Effect of hyperthermia on cis-diamminedichloroplatinum(II) (rhodamine 123)2[tetrachloroplatinum(II)] in a human squamous cell carcinoma line and a cis-diamminedichloroplatinum(II)-resistant subline

The effect of concomitant hyperthermia on the cytotoxicities of cis-diamminedichloroplatinum(II) (CDDP), a newly synthesized drug, Pt(Rh-123)2, and its chemical components, K2PtCl4 and rhodamine 123, was examined in vitro in a squamous cell tumor line of human origin (SCC-25) and in a CDDP-resistant subline (SCC-25/CP). No difference in the cytotoxicity of hyperthermia alone was observed between these cell lines. The dose-dependent cytotoxicities of 1-h exposures to CDDP and Pt(Rh-123)2 were markedly increased at 42 degrees C and 43 degrees C in comparison to 37 degrees C, and this effect was of the same magnitude in both cell lines (enhancements of approximately 1.5 logs at 42 degrees C and 2.5 logs at 43 degrees C for CDDP and 1.5 logs at 42 degrees C and greater than 3 logs at 43 degrees C for Pt(Rh-123)2).
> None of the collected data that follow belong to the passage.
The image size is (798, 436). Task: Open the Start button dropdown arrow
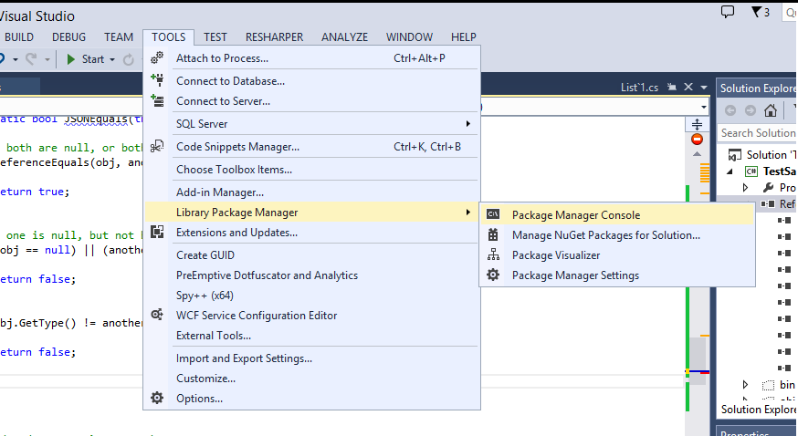tap(112, 59)
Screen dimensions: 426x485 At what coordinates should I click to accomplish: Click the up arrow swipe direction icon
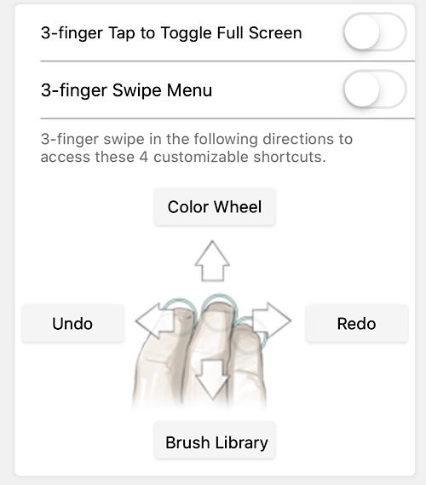[212, 261]
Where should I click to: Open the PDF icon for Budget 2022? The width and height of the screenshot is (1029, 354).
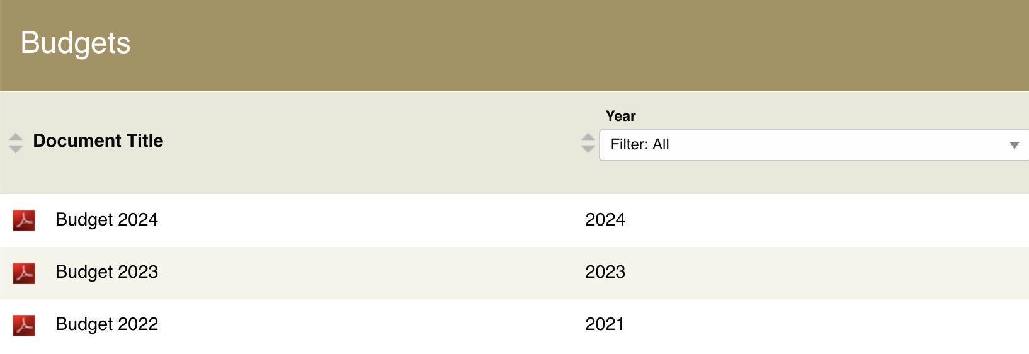[24, 325]
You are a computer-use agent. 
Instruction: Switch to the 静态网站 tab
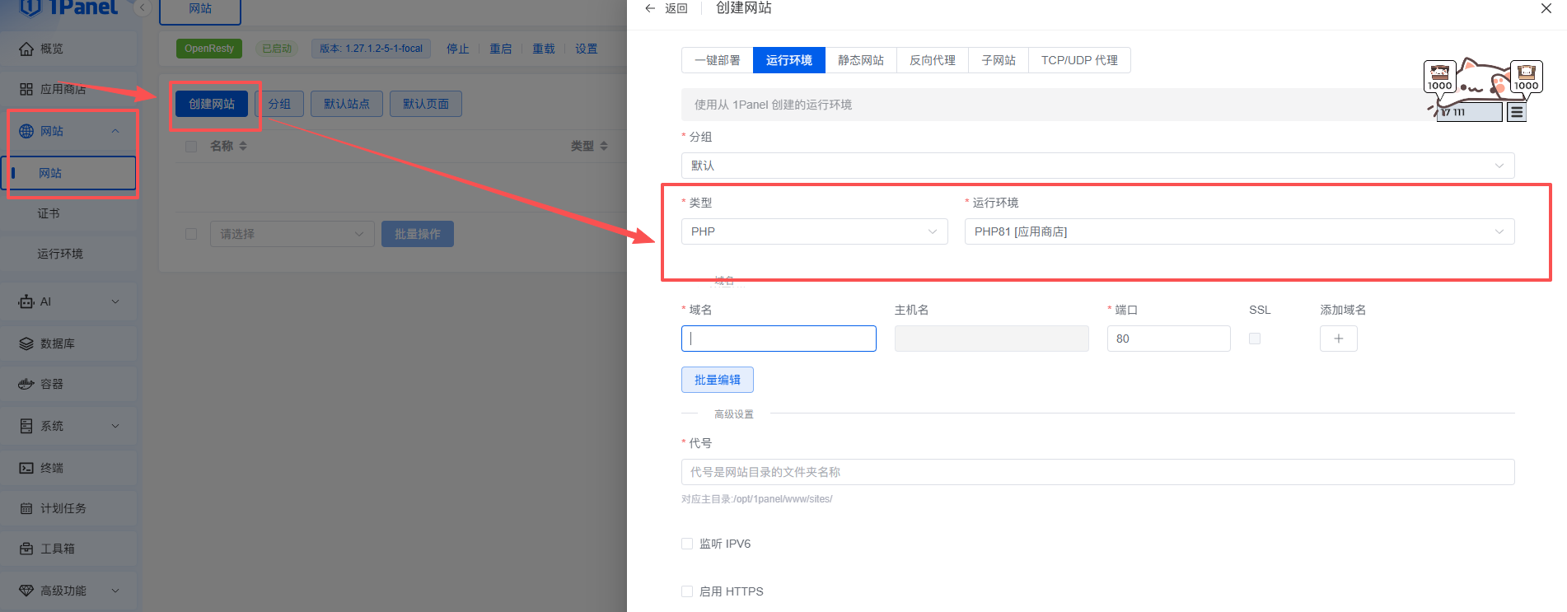860,60
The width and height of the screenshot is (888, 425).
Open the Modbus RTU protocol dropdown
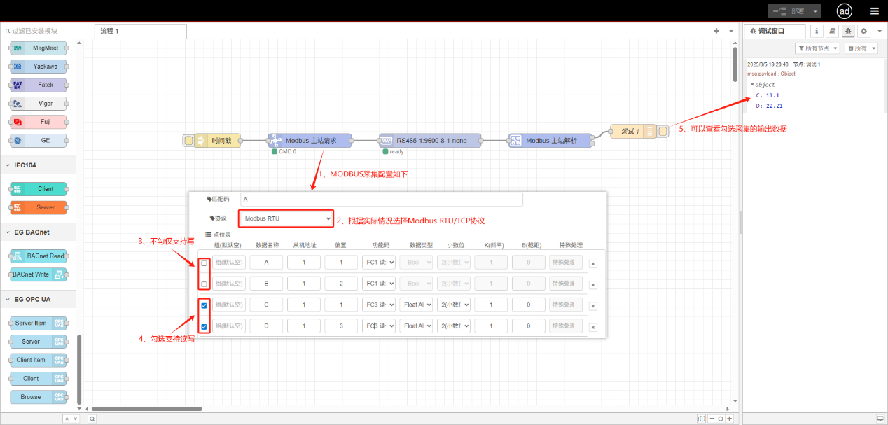pyautogui.click(x=286, y=218)
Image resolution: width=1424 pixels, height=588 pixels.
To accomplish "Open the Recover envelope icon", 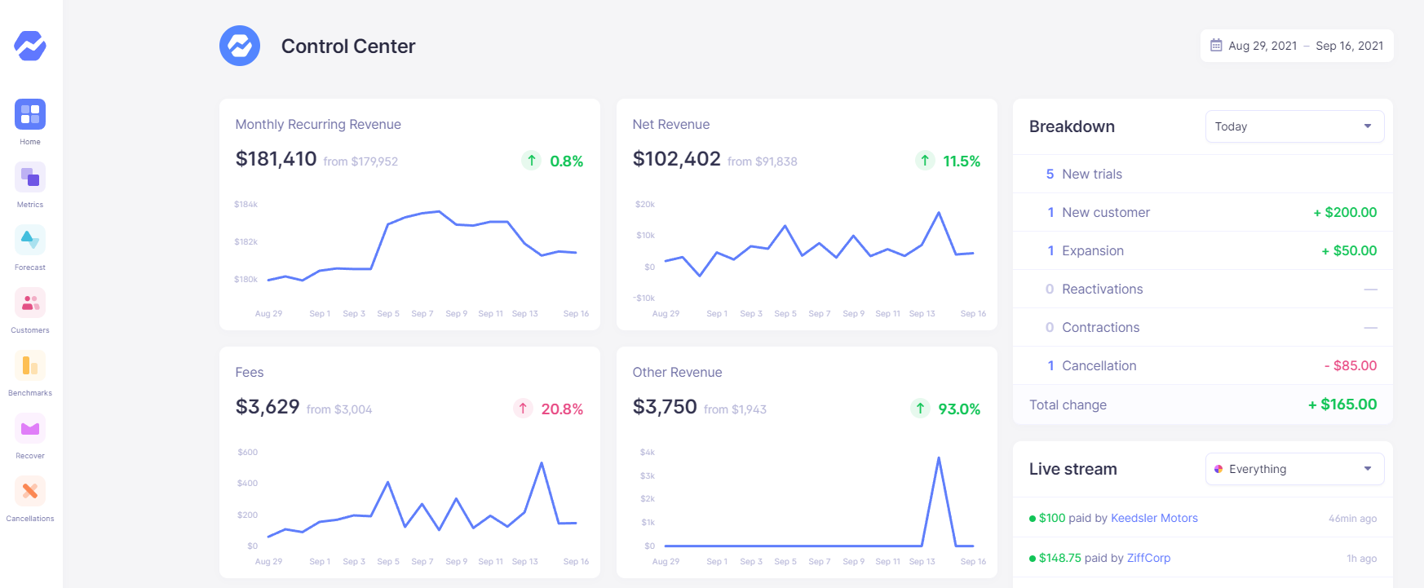I will 30,428.
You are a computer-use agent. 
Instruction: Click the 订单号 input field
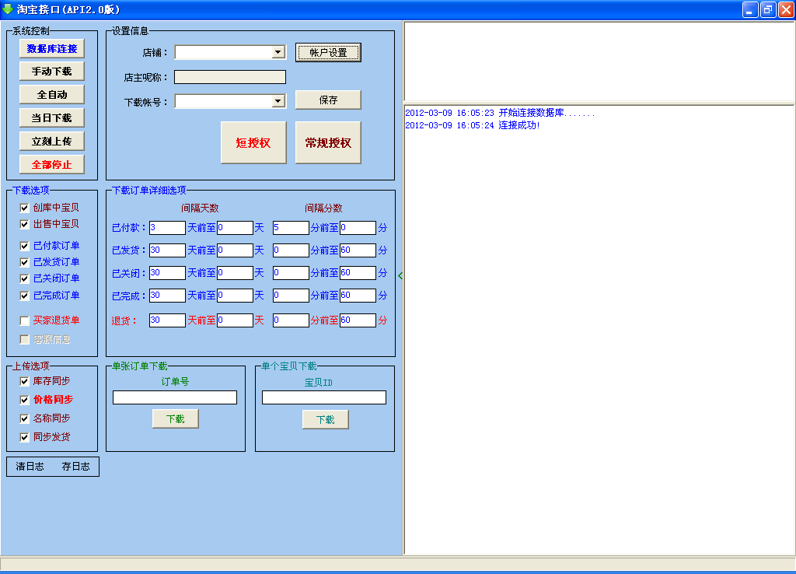[x=175, y=397]
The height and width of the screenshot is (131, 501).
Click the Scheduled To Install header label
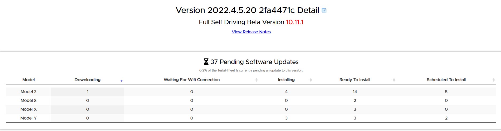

The use of hyperthermia with CDDP, however, did not lower survivals in the SCC-25/CP cells even to the levels seen in the parent line at 37 degrees C. The cytotoxicities of K2PtCl4 and rhodamine 123 were essentially the same in the CDDP-sensitive and -resistant cells at all temperatures tested. The magnitude of the temperature effect was significantly greater for Pt(Rh-123)2 than for its chemical components. No significant effect on CDDP or Pt(Rh-123)2 accumulation was observed at 42, 43, 44 or 45 degrees C in either cell line. DNA lesions, measured by alkaline elution, were significantly enhanced for CDDP in the SCC-25 cells at 42 degrees C. These results suggest that treatment with hyperthermia and either CDDP or Pt(Rh-123)2 should result in supraadditive anti-tumor effects, although the efficacy of CDDP plus hyperthermia will be significantly less once resistance to CDDP has developed. Since resistance to CDDP does not imply cross-resistance to Pt(Rh-123)2, and since the effect of hyperthermia is somewhat greater for Pt(Rh-123)2 than for CDDP at 43 degrees C, Pt(Rh-123)2 may be more selectively toxic to tumor cells when used with local hyperthermia versus normal cells outside the treated area, especially if resistance to CDDP has already developed.